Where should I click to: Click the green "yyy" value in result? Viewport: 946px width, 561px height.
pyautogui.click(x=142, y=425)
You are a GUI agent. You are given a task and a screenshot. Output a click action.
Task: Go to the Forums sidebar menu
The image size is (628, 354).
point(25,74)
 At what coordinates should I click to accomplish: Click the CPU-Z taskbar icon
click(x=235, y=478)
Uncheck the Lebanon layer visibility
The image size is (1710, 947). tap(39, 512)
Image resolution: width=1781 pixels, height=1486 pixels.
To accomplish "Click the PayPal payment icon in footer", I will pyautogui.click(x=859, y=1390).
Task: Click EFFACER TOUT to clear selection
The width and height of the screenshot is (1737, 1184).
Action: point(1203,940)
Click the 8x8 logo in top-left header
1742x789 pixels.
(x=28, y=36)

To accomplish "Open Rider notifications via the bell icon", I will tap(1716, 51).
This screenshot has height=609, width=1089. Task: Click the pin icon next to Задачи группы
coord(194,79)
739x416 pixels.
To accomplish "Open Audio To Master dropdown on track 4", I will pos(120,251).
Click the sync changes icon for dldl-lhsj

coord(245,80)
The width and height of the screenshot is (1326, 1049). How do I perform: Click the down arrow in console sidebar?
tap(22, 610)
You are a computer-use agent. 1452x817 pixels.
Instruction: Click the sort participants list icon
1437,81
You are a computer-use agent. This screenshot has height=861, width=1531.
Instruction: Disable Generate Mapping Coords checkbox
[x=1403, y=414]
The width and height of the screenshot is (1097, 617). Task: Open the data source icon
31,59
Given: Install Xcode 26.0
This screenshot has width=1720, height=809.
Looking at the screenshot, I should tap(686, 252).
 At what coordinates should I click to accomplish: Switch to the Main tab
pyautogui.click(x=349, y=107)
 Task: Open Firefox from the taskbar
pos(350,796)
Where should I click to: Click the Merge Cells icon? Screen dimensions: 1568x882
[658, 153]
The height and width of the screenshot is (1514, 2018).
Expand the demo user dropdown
--------------------
The lines sought are those in the data above that include the string "agent"; copy each one.

You are a GUI agent. You are given a task and a screenshot. Output a click action.
You are a computer-use agent. 1452x817 pixels.
You are a computer-use agent. This screenshot has height=861, width=1531.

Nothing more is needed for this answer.